Nella Domenica di Pasqua, Papa Francesco ha dimostrato un’energia rinnovata, celebrando la messa sul sagrato vaticano e affrontando persino un giro in papamobile tra i fedeli riuniti in Piazza San Pietro, nonostante il vento sferzante. Questo dopo aver rinunciato alla Via Crucis al Colosseo il venerdì precedente.

Il Triduo pasquale del Papa è iniziato con scene commoventi al carcere femminile di Rebibbia e con il rito della lavanda dei piedi a 12 detenute. Oggi, nel suo Messaggio pasquale dalla loggia centrale di San Pietro, ha fatto un appello per la pace, con un’attenzione particolare alla situazione in Ucraina.

Papa Francesco ha invitato al rispetto del diritto internazionale e ha auspicato uno scambio generale di prigionieri tra Russia e Ucraina. Ha anche chiesto accesso umanitario a Gaza e il rilascio degli ostaggi rapiti lo scorso ottobre, oltre a un cessate-il-fuoco immediato nella Striscia di Gaza.

Il Pontefice ha sottolineato il peso dei conflitti e delle crisi umanitarie nel mondo, con un pensiero per le vittime e una preghiera per coloro che soffrono a causa della guerra e del terrorismo.
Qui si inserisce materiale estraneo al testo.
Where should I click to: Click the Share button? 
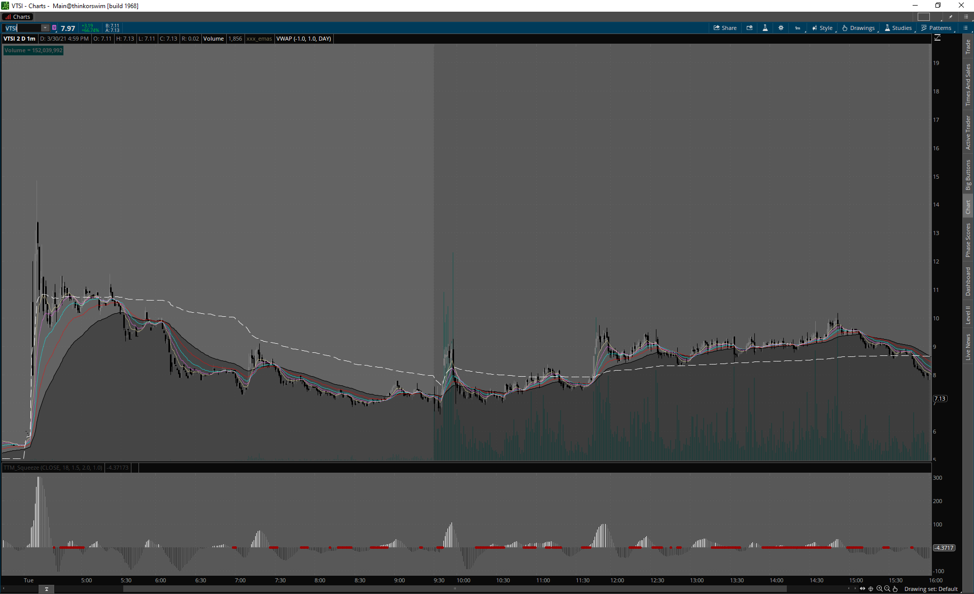click(x=725, y=28)
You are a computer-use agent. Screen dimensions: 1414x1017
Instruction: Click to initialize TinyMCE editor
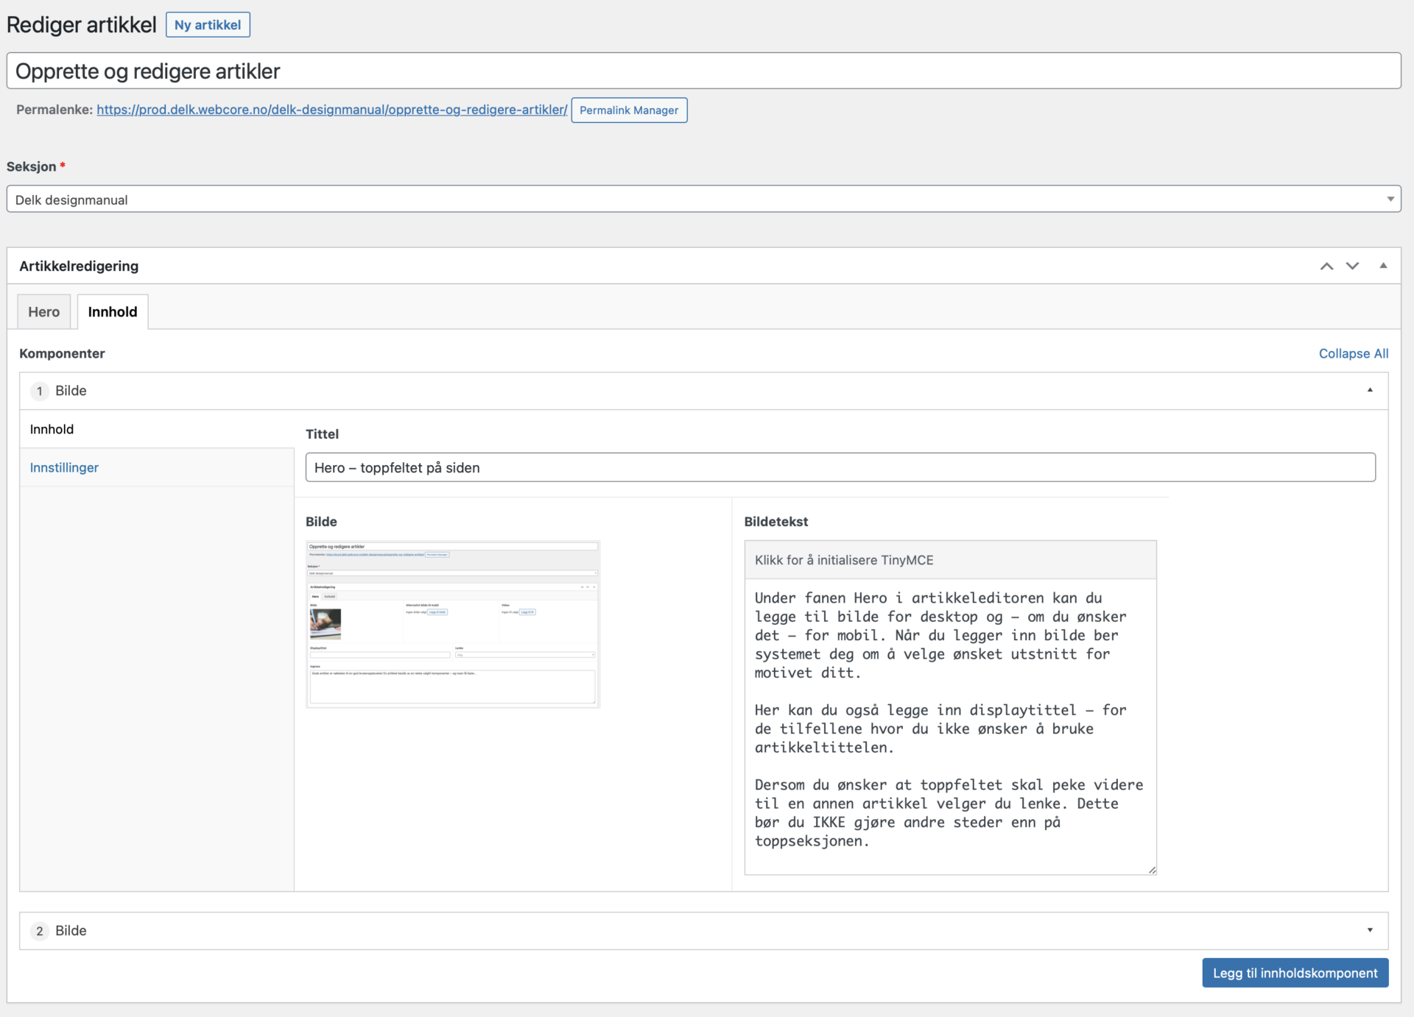pos(949,560)
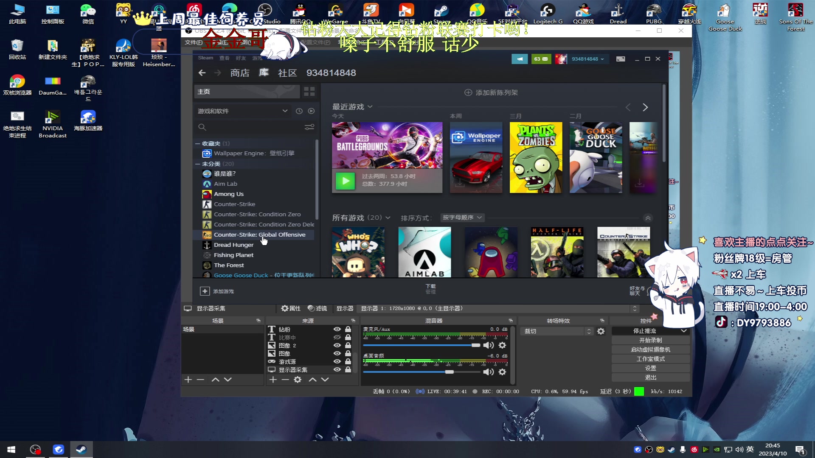
Task: Open the Steam 商店 tab
Action: 239,73
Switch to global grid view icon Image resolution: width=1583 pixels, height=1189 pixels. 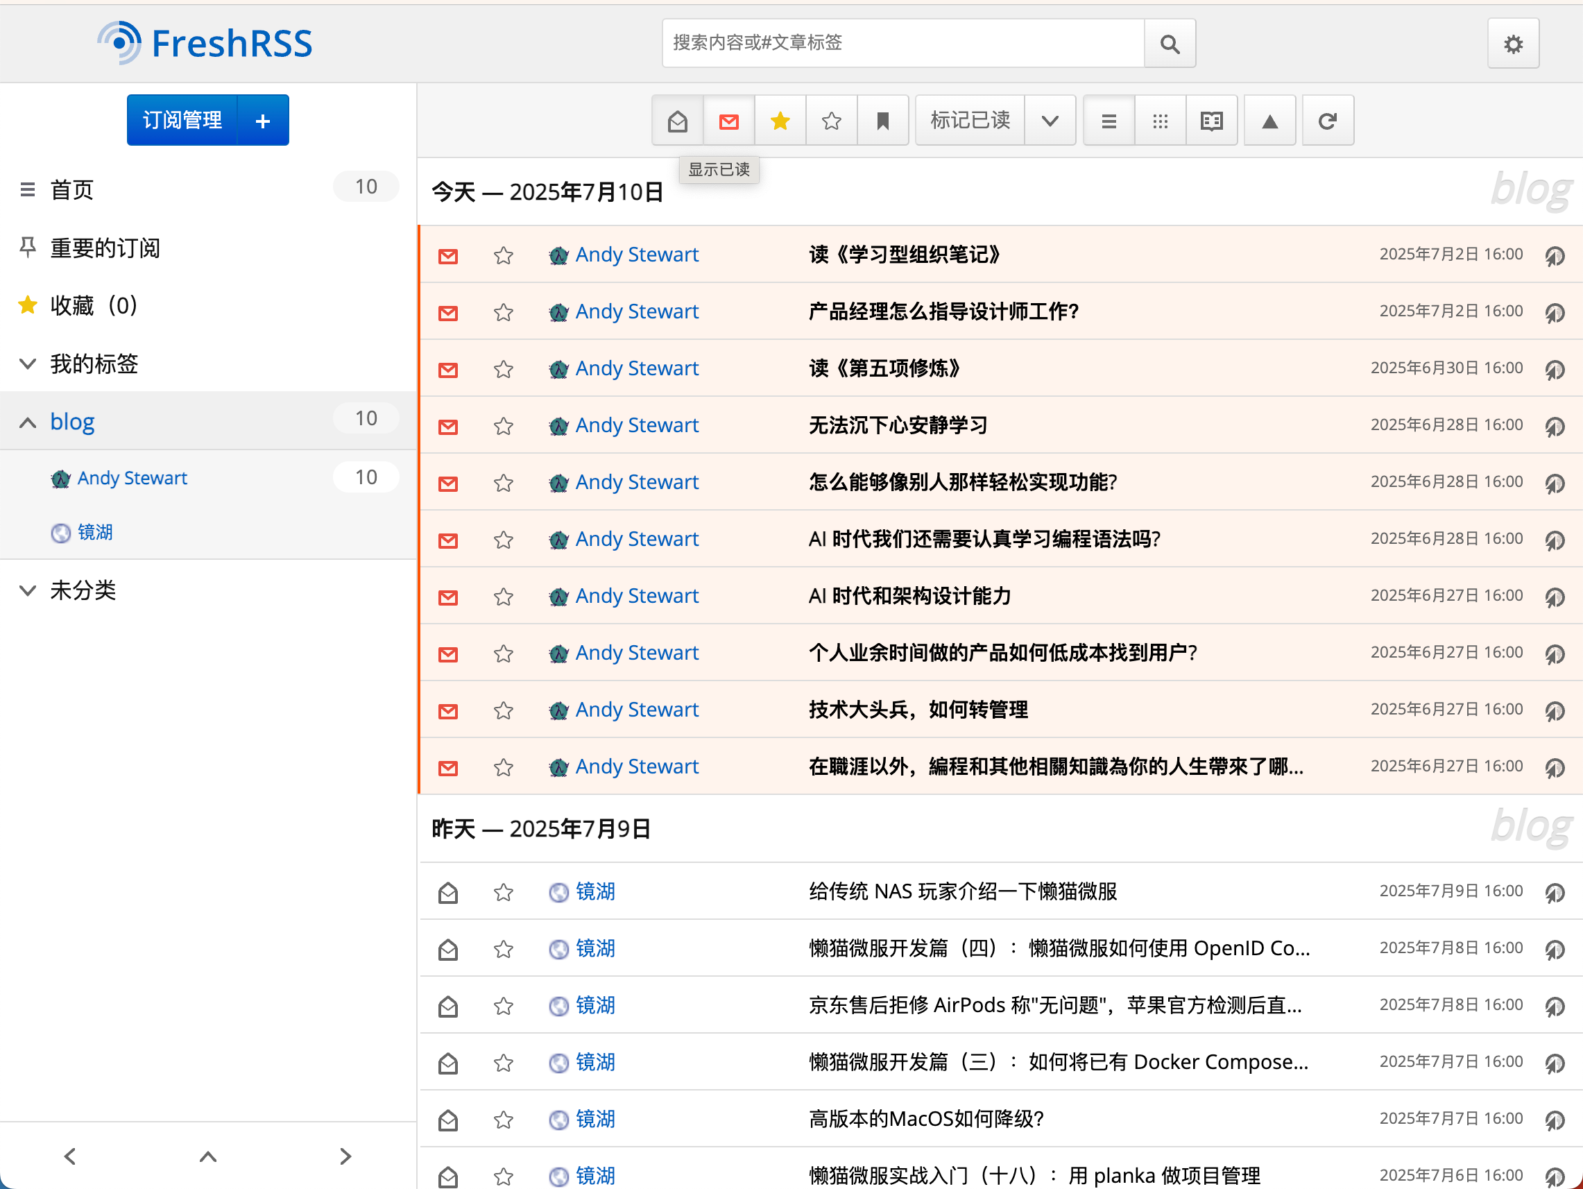[1160, 121]
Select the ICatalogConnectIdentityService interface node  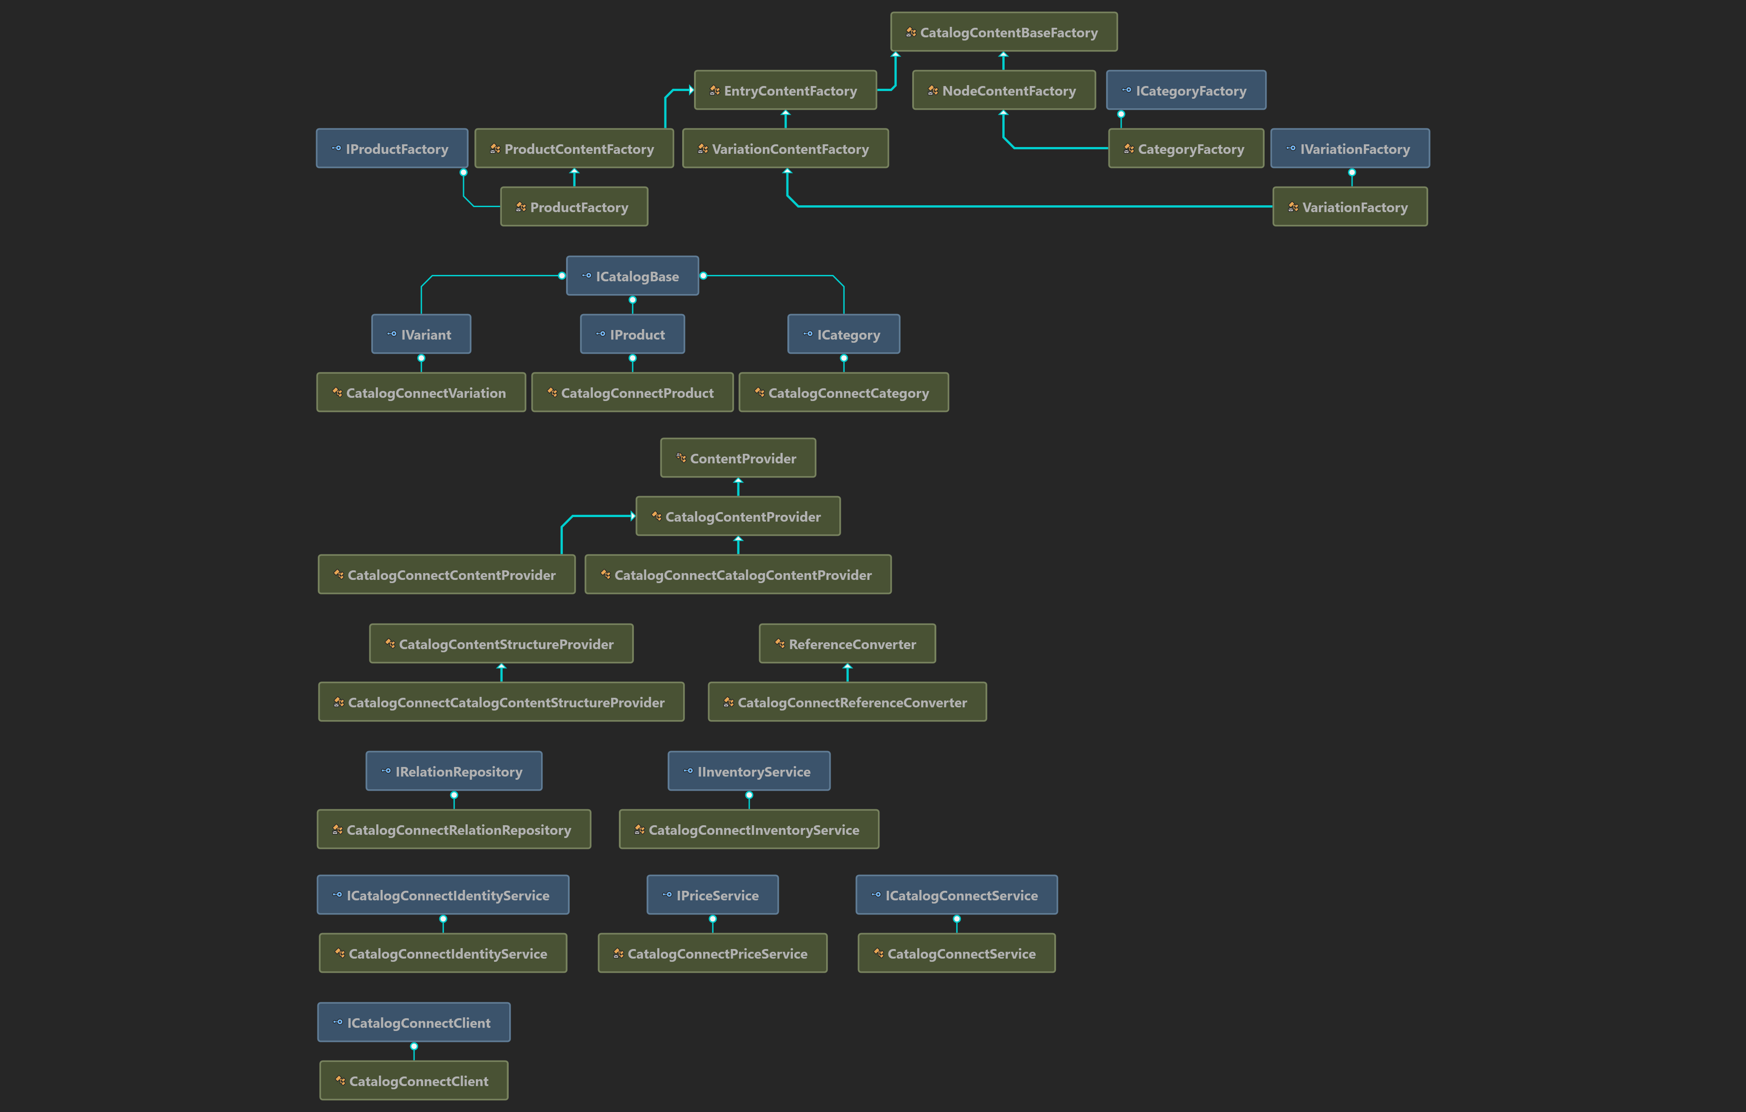tap(443, 895)

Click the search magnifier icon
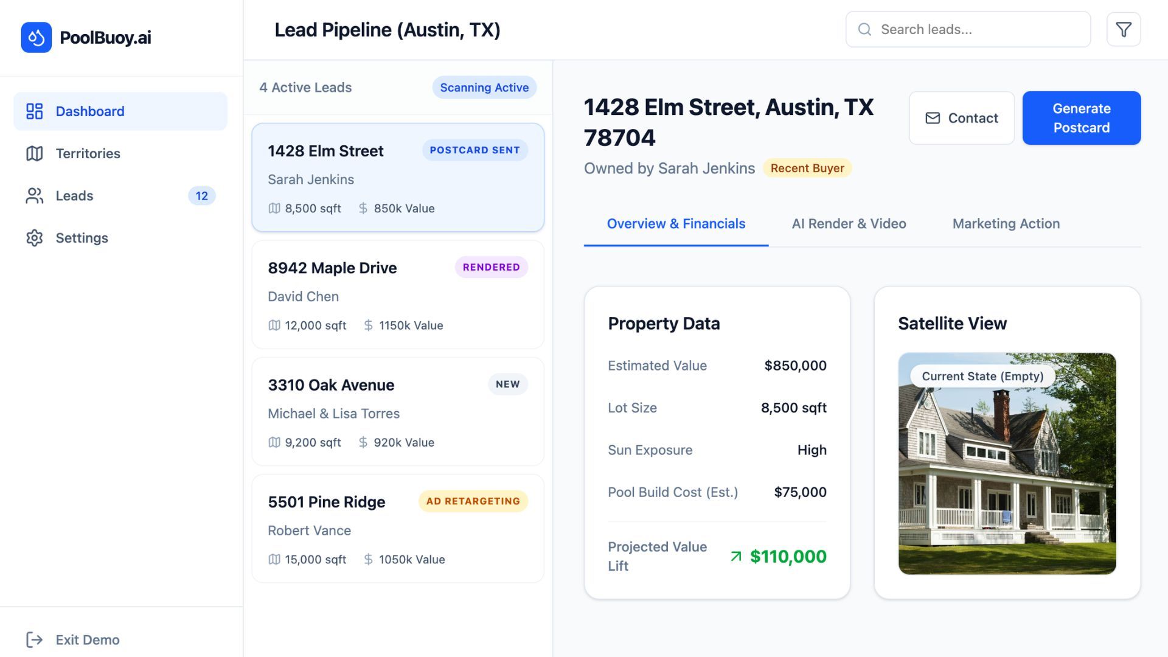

Ha lanciato appelli per la solidarietà verso i migranti, i poveri e le vittime di tratta di esseri umani.

Il messaggio di Papa Francesco riflette una fervida speranza per la pace e la protezione di ogni vita umana, richiamando alla responsabilità di costruire un mondo migliore attraverso la compassione e la solidarietà.